Accueil > Hiver 2022 - 2023 / N°67
Les robots arrivent (aussi) dans les classes
Au collège Gérard Philipe de Fontaine, les élèves ont dû accueillir un petit nouveau : un « élève-robot ». Cela fait partie des progrès de « l’école numérique inclusive » selon le rectorat, qui permet de travailler à la généralisation de l’enseignement « ensemble à distance et en interaction ».
Comme toujours dans ce genre d’intrusion orwellienne, la cause est noble : permettre à des élèves, ne pouvant pas se rendre au collège pour des problèmes de santé de longue durée, de « maintenir un lien pédagogique avec les enseignants et des liens sociaux avec leurs camarades » grâce à « des robots pilotés à distance qui leur permettent d’être virtuellement présents ». Concrètement, une tablette montée sur un petit pied (pas haut, car le tout est posé sur une table) est censée permettre à l’élève « télé-présente » du collège Gérard Philipe de « s’intégrer » à la vie du collège et « d’interagir » avec ses camarades. Sa tête apparaît sur l’écran et elle peut même lever la main pour demander la parole. Le document distribué aux parents d’élèves de la classe concernée annonce triomphalement : « Votre enfant va ainsi participer à une expérience novatrice d’inclusion scolaire. »
Le problème c’est que cette « expérience » n’est pas de tout repos pour les élèves et les profs. Le rectorat annonce que « l’élève absent pourra déplacer le robot à distance dans l’établissement » et « qu’il sera ainsi un élève comme les autres, autonome dans ses déplacements ». Dans la réalité, si le robot peut « tourner » la « tête », il ne peut pas marcher… Alors il faut se trimballer le robot entre les classes, avec quelques charmants questionnements : qui s’en charge ? L’élève délégué ? L’AESH ? Le surveillant ? À qui incombe la responsabilité de cette machine très fragile ? On vous passe les différents problèmes techniques à gérer pour les profs, et la connexion qui ne fonctionne pas toujours.

_CONSIGNE:_
Traduisez en anglais cette phrase de l’article sur les robots en classe : « Le problème c’est que cette « expérience » n’est pas de tout repos pour les élèves et les profs. » Répondez en vous fondant uniquement sur le texte.

_DONNÉES FOURNIES:_
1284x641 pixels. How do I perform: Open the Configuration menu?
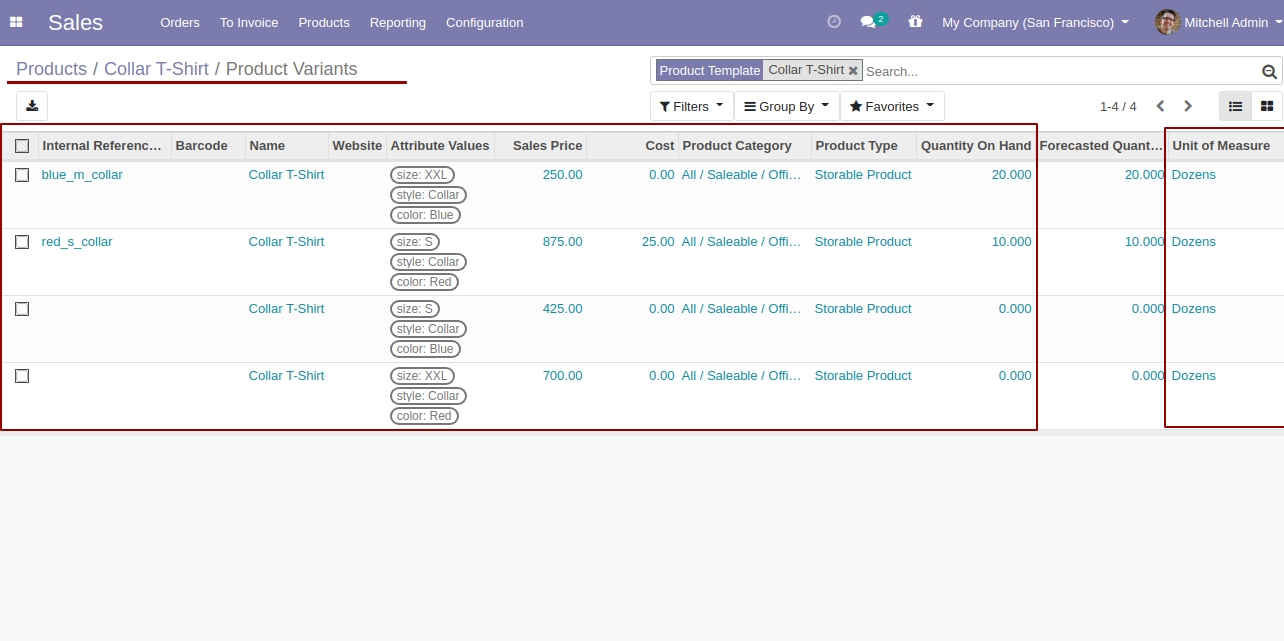[484, 22]
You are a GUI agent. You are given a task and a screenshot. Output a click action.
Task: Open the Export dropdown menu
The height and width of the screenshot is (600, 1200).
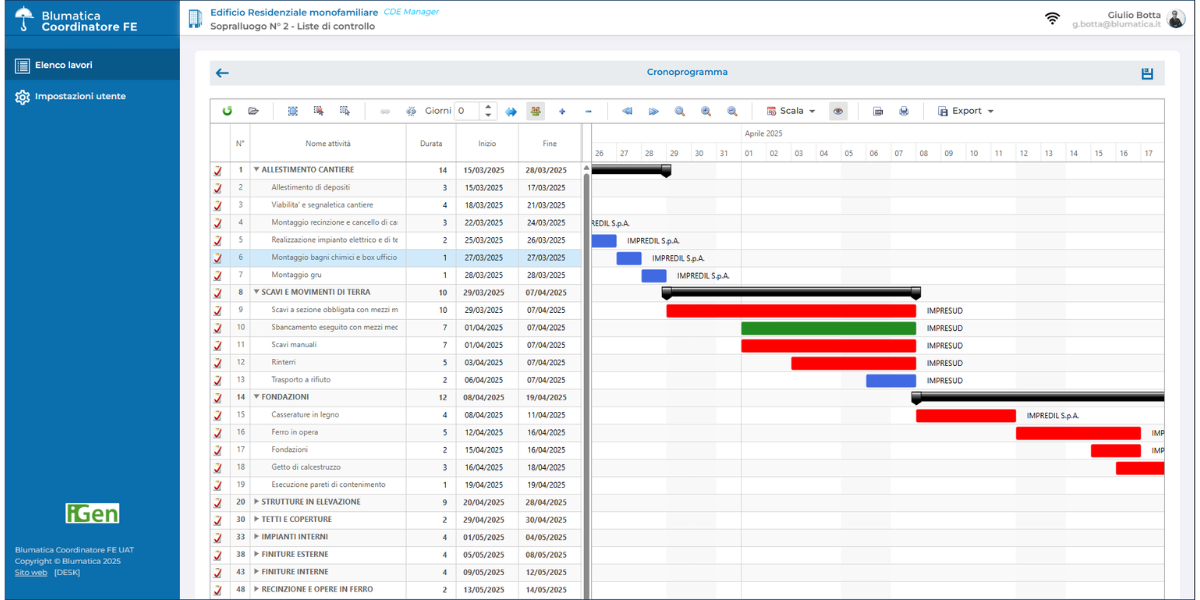[966, 111]
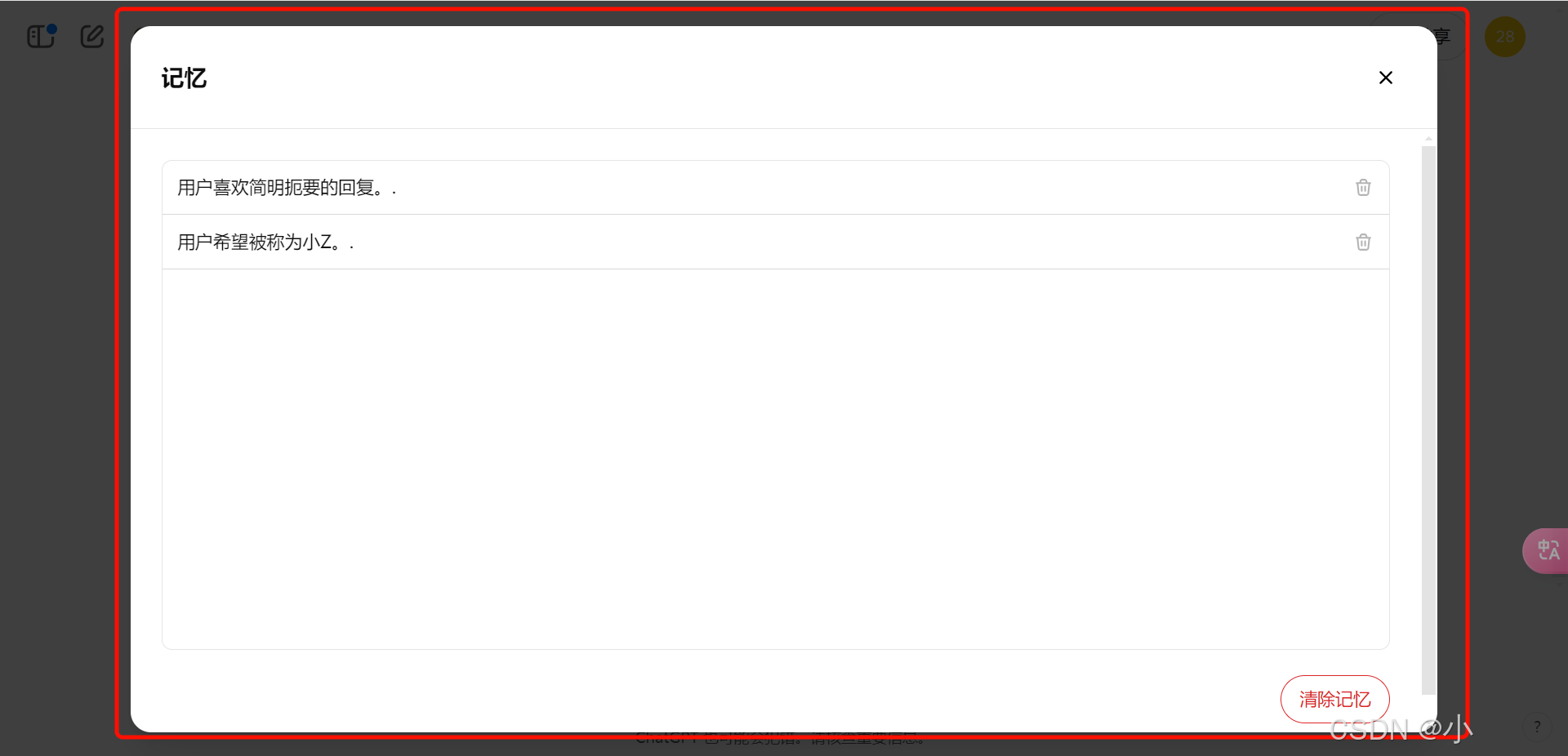Click the disclaimer text below the dialog
This screenshot has height=756, width=1568.
[x=780, y=739]
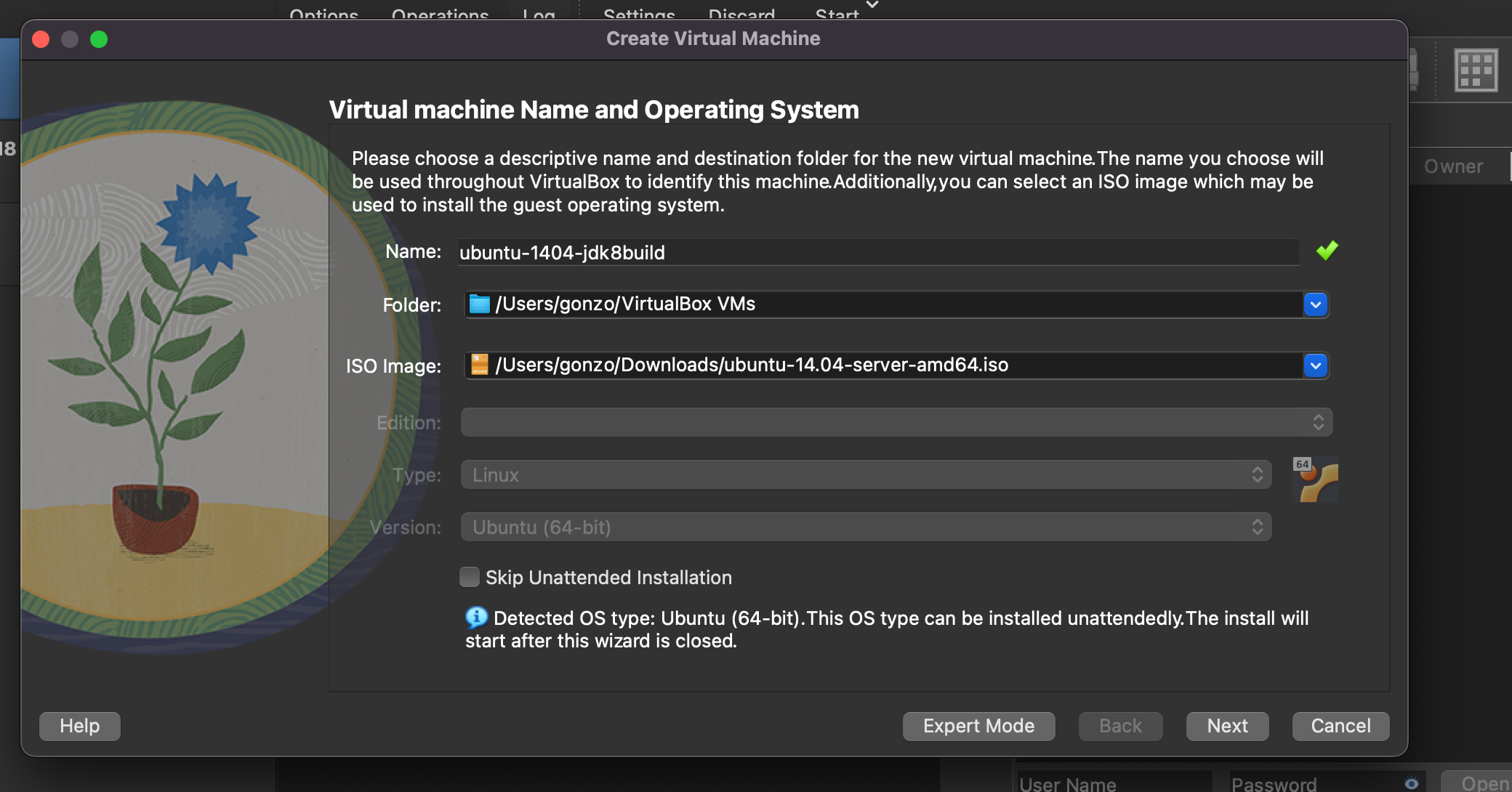Click the Next button
1512x792 pixels.
(x=1227, y=726)
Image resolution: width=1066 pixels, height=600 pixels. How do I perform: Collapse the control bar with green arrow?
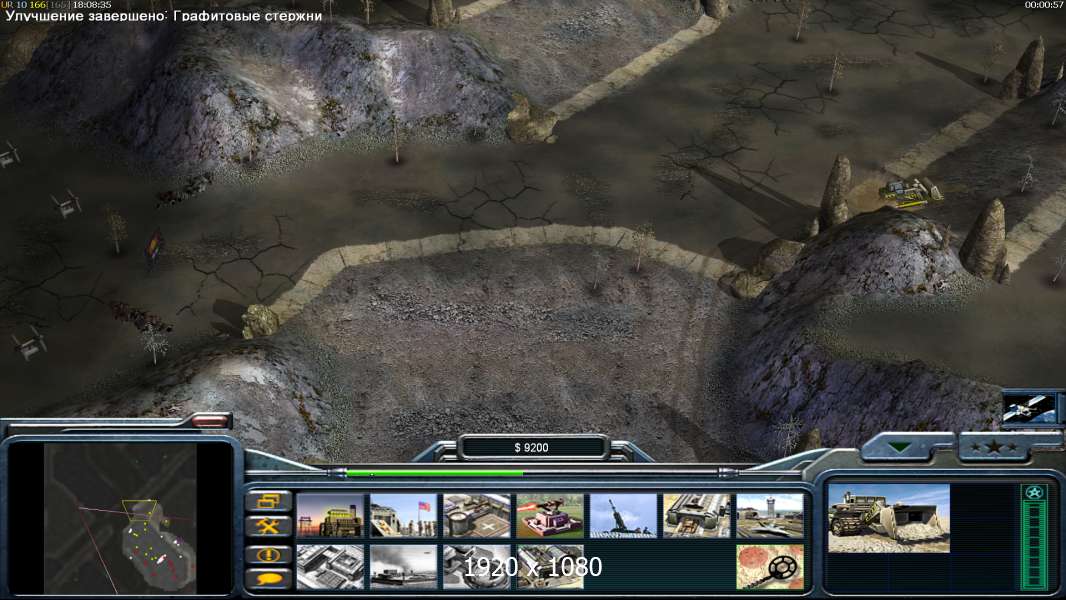click(x=901, y=447)
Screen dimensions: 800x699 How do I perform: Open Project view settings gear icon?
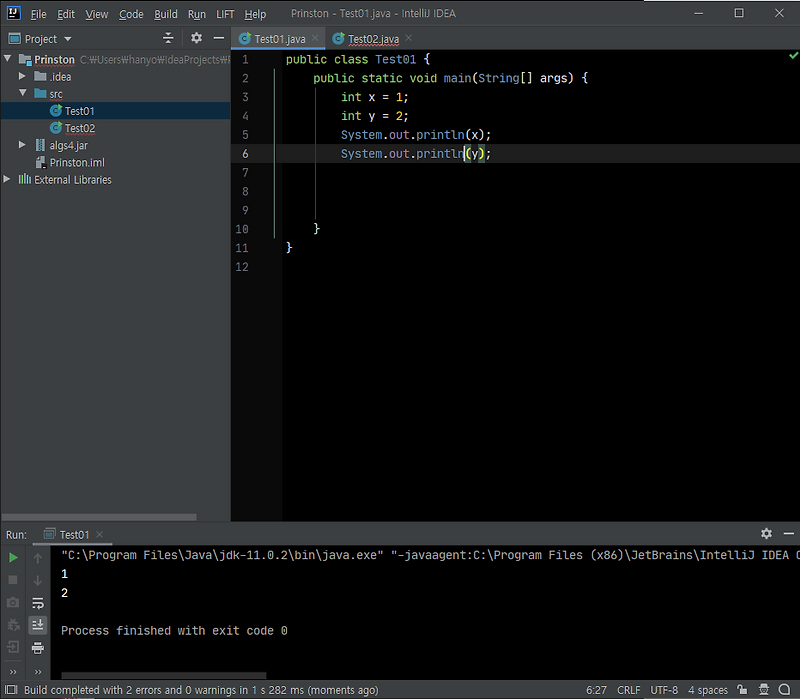tap(196, 37)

_RÉPONSE:_
The problem is that this "experiment" is no easy ride for the students or the teachers.